Top of Records shown

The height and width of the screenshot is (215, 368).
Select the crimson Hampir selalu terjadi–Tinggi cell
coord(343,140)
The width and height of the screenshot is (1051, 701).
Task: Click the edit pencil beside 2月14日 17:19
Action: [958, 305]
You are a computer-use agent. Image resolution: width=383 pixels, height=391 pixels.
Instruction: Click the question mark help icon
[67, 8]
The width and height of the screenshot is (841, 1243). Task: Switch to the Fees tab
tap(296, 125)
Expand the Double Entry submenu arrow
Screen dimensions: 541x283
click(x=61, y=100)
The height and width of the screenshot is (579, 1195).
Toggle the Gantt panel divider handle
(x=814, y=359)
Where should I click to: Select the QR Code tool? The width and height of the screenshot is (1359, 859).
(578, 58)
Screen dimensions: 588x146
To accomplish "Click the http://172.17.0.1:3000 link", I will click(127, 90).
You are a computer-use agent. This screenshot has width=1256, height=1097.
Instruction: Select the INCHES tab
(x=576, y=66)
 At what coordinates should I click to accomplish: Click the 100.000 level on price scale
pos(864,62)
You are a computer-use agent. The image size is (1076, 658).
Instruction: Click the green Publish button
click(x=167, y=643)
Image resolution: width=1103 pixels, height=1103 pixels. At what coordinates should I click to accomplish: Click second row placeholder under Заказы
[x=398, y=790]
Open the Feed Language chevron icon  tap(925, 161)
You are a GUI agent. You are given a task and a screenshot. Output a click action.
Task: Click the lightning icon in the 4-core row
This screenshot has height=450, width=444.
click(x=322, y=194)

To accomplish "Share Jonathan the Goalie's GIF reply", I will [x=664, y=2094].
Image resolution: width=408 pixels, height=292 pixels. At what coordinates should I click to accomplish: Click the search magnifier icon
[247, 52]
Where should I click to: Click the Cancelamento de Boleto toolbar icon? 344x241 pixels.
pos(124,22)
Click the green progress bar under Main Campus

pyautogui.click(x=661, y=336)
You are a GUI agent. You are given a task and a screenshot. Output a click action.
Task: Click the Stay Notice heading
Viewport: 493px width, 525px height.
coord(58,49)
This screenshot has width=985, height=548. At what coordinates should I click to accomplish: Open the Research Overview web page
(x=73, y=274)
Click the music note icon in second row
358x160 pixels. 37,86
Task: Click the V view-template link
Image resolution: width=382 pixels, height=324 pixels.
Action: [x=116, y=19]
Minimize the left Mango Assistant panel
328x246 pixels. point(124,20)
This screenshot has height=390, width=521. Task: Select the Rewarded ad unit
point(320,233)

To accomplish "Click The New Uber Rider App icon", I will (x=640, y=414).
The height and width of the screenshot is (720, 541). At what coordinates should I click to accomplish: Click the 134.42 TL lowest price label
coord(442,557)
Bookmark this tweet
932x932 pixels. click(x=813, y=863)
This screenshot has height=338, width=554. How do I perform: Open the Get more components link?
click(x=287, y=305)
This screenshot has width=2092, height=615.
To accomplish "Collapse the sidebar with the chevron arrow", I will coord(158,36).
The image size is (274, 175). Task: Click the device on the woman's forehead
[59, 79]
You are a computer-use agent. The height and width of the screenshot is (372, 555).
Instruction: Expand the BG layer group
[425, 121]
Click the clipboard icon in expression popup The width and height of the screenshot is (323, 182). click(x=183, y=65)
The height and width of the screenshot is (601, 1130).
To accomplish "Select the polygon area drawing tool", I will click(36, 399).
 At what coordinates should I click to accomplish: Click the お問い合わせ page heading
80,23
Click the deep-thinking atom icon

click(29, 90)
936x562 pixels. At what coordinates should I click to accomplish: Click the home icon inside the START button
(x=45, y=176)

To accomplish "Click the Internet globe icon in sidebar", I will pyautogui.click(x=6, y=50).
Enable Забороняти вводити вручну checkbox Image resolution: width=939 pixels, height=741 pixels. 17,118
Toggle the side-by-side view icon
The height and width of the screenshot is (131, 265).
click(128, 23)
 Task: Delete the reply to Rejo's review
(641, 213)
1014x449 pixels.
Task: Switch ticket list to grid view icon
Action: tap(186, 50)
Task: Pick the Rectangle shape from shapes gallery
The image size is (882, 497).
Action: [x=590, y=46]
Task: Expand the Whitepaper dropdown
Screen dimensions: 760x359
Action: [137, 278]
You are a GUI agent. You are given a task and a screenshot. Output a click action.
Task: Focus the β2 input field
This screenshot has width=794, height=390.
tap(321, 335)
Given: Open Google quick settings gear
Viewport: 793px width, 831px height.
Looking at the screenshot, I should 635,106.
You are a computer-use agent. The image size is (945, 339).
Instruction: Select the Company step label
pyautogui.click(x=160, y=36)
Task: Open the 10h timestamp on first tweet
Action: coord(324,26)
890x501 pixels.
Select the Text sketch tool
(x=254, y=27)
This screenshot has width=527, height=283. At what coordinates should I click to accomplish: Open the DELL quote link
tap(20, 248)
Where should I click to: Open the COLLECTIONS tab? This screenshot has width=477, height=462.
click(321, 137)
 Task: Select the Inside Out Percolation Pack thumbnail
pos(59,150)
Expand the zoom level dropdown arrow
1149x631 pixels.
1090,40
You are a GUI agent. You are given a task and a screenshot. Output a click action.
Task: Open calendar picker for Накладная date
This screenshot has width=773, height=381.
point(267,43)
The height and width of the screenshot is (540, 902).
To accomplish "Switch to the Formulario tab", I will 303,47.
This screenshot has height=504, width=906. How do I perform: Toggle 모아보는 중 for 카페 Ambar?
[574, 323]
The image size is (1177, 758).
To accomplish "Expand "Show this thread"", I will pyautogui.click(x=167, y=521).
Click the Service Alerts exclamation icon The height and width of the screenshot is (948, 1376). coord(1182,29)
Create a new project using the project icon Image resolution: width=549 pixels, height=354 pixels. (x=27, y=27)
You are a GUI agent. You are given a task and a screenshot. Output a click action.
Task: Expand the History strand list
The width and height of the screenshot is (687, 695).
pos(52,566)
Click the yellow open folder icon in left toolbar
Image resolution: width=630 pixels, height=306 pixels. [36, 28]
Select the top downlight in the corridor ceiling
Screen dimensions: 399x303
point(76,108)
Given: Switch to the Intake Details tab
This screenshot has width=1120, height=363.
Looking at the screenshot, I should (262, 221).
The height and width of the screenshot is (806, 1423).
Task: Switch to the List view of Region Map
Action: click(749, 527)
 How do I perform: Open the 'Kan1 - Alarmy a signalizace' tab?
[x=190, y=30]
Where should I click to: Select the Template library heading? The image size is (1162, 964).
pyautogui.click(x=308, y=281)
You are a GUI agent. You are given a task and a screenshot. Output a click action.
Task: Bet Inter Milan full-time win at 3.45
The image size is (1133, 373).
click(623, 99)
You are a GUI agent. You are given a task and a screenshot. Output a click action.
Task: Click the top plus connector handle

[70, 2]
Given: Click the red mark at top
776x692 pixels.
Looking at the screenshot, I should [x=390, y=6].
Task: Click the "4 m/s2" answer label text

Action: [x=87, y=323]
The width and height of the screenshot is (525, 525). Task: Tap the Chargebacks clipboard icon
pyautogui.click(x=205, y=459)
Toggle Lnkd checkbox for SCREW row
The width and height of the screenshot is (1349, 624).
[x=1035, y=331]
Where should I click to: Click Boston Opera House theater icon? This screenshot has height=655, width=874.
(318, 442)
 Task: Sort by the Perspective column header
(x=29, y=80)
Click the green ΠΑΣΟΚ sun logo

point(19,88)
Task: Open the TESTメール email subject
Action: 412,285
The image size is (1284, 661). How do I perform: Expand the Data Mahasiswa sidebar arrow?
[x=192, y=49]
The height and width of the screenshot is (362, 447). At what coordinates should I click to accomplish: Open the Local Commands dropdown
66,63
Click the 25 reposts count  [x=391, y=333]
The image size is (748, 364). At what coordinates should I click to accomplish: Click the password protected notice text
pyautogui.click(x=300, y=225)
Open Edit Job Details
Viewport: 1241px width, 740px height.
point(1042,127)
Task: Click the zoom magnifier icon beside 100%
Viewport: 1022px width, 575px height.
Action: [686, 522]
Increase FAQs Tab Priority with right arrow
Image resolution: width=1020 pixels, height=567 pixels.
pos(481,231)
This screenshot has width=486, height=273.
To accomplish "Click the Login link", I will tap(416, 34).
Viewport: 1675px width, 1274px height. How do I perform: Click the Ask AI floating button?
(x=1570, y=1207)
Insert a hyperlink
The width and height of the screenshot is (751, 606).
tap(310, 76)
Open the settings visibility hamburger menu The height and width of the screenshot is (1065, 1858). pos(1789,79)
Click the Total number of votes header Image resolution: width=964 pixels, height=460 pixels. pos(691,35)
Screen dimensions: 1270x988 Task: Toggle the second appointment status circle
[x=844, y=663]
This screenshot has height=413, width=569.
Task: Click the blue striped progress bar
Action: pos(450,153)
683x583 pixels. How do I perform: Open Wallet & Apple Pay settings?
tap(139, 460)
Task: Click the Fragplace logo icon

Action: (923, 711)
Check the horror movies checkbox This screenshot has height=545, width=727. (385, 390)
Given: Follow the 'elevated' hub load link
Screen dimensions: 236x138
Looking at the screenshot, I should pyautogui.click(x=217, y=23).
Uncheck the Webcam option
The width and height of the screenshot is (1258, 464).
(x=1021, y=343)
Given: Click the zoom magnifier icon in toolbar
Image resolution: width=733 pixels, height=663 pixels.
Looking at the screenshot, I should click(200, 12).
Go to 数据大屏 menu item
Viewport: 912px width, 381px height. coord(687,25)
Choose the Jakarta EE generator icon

Bottom of Records shown

* Instructions to follow *
Starting with the line with "Screen dimensions: 541x283" above and going on through the line with "Open the Feed", transcribe every line exactly, both ends included, and add nothing.

* Problem solution *
Screen dimensions: 541x283
click(x=61, y=100)
The height and width of the screenshot is (579, 1195).
Toggle the Gantt panel divider handle
(x=814, y=359)
Where should I click to: Select the QR Code tool? The width and height of the screenshot is (1359, 859).
(578, 58)
Screen dimensions: 588x146
To accomplish "Click the http://172.17.0.1:3000 link", I will click(127, 90).
You are a computer-use agent. This screenshot has width=1256, height=1097.
Instruction: Select the INCHES tab
(x=576, y=66)
 At what coordinates should I click to accomplish: Click the 100.000 level on price scale
pos(864,62)
You are a computer-use agent. The image size is (1076, 658).
Instruction: Click the green Publish button
click(x=167, y=643)
Image resolution: width=1103 pixels, height=1103 pixels. At what coordinates should I click to accomplish: Click second row placeholder under Заказы
[x=398, y=790]
Open the Feed Language chevron icon  tap(925, 161)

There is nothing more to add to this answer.